Esta semana, Márcio de Freitas começa sua análise abordando a sabatina conjunta que “diminuiu os riscos de tropeços ou embaraços ao novo ministro do STF, Flávio Dino, e ao agora procurador-geral da República, Paulo Gonet”

Um divórcio entre liturgia política dos Poderes e o peso de futuros cargos a serem preenchidos. (Tony Winston/Agência Brasília/Divulgação)

Um divórcio entre liturgia política dos Poderes e o peso de futuros cargos a serem preenchidos. (Tony Winston/Agência Brasília/Divulgação)

Márcio de Freitas
Márcio de Freitas

Analista Político - Colunista Bússola

Publicado em 15 de dezembro de 2023 às 17h00.

Nem sempre se escolhe a melhor forma de liturgia para transmitir conteúdo político. A sabatina conjunta para o Supremo Tribunal Federal e Procuradoria-Geral da República desta semana diminuiu os riscos de tropeços ou embaraços ao novo ministro do STF, Flávio Dino, e ao agora procurador-geral da República, Paulo Gonet. Foi uma inovação procedimental: os dois foram questionados sobre seus conhecimentos jurídicos e temas polêmicos na mesma sessão, pela primeira vez na história. Um divórcio entre liturgia política dos Poderes e o peso de futuros cargos a serem preenchidos.

Num só dia, no mesmo plenário, com menos tempo para perguntas e respostas aos dois homens públicos, a Comissão de Constituição e Justiça do Senado reduziu significativamente o processo de questionamento sobre o preparo dos postulantes. O engessamento do rito quase só permitia microdanos, com a diminuição de oportunidades à oposição em criar eventuais problemas aos indicados pelo presidente Luiz Inácio Lula da Silva. É o jogo de quem está no poder.

O conteúdo das respostas de Dino e Gonet mostraram que eles não precisavam de blindagem tão reforçada. A subtração da forma não criou  proteção integral a nenhum dos nomes: perguntas atinentes e capciosas foram feitas. Saíram-se bem com couraça resistente, demonstração de preparo técnico e traquejo político.

Nada se agregou politicamente: os votos contrários se mantiveram apesar dos abraços fraternais registrados em alegres pixels pelos fotógrafos de plantão. Civilidade não significa adesão, mas alimenta certo estranhamento nos mundos de redes sociais que não admitem confraternizações com os adversários, nem as natalinas, muito menos as sibilinas. Foram 31 votos contra, número que pode ser poderoso para criar problemas futuros se estiverem realmente unidos contra o governo atual.

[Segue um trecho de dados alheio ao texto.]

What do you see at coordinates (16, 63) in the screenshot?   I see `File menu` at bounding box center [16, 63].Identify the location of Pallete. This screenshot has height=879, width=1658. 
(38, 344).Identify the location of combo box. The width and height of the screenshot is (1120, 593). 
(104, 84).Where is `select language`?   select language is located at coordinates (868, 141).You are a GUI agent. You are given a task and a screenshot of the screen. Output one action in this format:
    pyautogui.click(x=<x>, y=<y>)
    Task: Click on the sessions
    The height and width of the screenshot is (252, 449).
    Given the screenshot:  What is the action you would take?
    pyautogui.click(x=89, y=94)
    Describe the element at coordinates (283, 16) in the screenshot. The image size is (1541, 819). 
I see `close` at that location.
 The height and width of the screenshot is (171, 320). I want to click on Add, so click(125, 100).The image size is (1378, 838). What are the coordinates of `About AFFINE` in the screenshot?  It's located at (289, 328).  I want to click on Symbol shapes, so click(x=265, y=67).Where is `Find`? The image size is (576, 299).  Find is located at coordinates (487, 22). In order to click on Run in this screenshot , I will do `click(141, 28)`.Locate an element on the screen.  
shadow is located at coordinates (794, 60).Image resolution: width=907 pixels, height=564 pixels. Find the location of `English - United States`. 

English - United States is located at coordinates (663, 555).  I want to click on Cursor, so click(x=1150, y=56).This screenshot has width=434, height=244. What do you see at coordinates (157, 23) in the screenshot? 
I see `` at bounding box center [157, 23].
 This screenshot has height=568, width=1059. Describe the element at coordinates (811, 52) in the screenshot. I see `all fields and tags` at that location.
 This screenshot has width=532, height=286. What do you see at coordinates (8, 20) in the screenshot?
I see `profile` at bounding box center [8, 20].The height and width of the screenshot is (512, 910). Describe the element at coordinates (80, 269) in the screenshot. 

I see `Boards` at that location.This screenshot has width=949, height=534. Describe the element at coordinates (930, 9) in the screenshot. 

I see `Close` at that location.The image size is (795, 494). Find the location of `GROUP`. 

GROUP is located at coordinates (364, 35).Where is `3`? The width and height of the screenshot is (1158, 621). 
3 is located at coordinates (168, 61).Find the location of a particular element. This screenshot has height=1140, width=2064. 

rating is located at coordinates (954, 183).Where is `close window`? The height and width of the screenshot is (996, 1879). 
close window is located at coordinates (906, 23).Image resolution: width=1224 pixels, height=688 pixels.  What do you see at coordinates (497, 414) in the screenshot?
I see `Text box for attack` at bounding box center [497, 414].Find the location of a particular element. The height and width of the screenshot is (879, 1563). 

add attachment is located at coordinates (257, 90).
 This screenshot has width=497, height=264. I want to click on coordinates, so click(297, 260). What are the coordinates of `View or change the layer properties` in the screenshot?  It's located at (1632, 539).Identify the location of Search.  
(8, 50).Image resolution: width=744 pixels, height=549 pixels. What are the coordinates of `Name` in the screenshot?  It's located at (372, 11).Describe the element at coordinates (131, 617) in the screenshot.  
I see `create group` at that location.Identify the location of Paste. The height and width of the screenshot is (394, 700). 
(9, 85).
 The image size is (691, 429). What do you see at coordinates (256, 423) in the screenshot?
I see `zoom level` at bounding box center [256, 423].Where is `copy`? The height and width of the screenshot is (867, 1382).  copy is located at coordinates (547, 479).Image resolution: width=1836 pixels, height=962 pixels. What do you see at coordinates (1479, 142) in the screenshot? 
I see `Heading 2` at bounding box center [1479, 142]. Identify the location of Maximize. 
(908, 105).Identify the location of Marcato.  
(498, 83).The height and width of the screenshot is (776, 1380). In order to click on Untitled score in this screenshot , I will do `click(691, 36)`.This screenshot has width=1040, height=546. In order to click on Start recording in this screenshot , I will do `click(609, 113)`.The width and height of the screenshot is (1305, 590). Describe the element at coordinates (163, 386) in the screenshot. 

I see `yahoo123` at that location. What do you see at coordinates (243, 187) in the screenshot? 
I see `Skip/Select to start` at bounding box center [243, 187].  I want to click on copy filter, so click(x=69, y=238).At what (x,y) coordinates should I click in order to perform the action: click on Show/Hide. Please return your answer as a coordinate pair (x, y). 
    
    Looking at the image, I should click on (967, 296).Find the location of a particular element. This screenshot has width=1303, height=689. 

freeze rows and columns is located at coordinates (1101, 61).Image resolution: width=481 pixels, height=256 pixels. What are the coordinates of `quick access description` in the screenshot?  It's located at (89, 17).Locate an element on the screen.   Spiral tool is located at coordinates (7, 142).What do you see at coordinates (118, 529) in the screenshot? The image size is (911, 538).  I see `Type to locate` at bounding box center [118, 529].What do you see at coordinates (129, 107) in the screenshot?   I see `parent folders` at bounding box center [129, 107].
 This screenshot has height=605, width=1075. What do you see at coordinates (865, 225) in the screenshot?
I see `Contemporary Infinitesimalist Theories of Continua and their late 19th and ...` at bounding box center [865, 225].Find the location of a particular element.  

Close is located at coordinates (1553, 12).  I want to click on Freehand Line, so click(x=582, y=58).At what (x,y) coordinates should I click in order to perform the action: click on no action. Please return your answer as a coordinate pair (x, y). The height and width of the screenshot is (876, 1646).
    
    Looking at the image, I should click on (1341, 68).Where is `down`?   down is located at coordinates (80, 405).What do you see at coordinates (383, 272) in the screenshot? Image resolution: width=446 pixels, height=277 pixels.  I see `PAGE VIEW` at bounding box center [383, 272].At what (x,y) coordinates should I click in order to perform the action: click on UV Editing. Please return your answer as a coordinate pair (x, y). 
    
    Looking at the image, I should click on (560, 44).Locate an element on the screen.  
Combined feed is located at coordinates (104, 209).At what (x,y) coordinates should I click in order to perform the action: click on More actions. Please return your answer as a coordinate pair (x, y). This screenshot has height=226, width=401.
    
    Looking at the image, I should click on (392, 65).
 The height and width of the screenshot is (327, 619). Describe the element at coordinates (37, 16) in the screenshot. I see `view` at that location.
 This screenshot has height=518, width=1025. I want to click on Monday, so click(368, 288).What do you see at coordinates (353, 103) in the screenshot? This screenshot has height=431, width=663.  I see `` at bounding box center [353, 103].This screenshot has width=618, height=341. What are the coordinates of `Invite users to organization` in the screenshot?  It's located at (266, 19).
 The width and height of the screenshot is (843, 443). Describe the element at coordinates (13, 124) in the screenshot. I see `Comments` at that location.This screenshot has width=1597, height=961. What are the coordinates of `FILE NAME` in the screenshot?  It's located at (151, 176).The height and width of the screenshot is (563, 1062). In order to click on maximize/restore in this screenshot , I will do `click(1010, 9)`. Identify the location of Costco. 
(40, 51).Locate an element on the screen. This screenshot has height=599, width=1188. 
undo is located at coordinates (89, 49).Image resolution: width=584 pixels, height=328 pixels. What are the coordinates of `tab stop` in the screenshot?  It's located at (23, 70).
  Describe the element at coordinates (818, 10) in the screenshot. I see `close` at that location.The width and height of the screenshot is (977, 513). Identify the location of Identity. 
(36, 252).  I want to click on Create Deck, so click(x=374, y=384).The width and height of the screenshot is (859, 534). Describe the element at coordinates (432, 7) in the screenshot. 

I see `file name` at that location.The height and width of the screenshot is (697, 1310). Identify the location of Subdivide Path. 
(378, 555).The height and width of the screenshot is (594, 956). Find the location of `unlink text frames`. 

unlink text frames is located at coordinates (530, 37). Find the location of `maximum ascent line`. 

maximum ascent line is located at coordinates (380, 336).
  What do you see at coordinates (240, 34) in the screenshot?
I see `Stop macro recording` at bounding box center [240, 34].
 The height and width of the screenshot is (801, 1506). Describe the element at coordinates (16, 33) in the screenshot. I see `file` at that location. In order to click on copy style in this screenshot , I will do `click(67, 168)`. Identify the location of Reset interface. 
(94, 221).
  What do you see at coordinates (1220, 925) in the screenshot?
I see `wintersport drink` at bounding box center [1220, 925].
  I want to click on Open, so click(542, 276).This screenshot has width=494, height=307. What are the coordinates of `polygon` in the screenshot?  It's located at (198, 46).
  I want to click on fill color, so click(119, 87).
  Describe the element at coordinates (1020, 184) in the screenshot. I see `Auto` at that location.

A escolha da forma tisna a história centenária do Senado Federal. O precedente pode parecer pequeno, mas a conta dos ritos não respeitados é cumulativa. Alimenta a ociosidade nos processos políticos do Congresso, que antes eram respeitados e se tornam adornos em fotografias antigas. Os novos ritos demandam, primeiro, certa aceitação. Com o tempo, vão inoculando indiferença, chegando à calcificação com a conivência prevalecendo sempre pela força da maioria. A reação colateral sempre poderá chegar quando as coisas mudarem... e elas sempre mudam em política, como diz a máxima das nuvens de Minas Gerais.

Os novos ritos precisam de maturação para se consolidarem como procedimentos estabelecidos. Circunstâncias hoje postas podem deixar de coexistir no futuro. Tanto o Senado como a Câmara têm sido promotores de muitas inovações nas gestões recentes, sobre brechas regimentais ou com base em acordos políticos. Há força centrípeta nas duas direções para alcançar intentos que outros comandantes das Casas não conseguiram no passado. Muito disso é baseado nas eleições às Mesas Diretoras que chegaram a maiorias expressivas e impositivas de poder majoritário, sem que o governo tenha se mexido ou metido de fato, principalmente depois do advento das emendas impositivas e orçamentos secretíssimos.

Os precedentes foram registrados e são fatos postos, diante da expansão cada vez maior da área de influência do Legislativo no comando do país. De fato, há nuances fortes de parlamentarismo em determinadas áreas. Basta ver que o Congresso atual reivindica mais abertamente a nomeação de ministros ao Executivo, obrigatoriamente saídos das bancadas de deputados ou senadores. Votam e fiscalizam o Orçamento que esses ministros administram, e mantém estreita relação com a permanência deles no governo - conseguindo que fiquem ou não nos cargos com base na avaliação do próprio parlamento (que pode reprová-los votando contra o governo), e não mais do chefe do Executivo.

É peculiar, no Brasil, que o presidencialismo de coalização tenha sido convertido, sem nenhuma liturgia, num parlamentarismo de interesses partidários diretos. A emenda pix virou a grife dessa época sem tantas liturgias ao poder.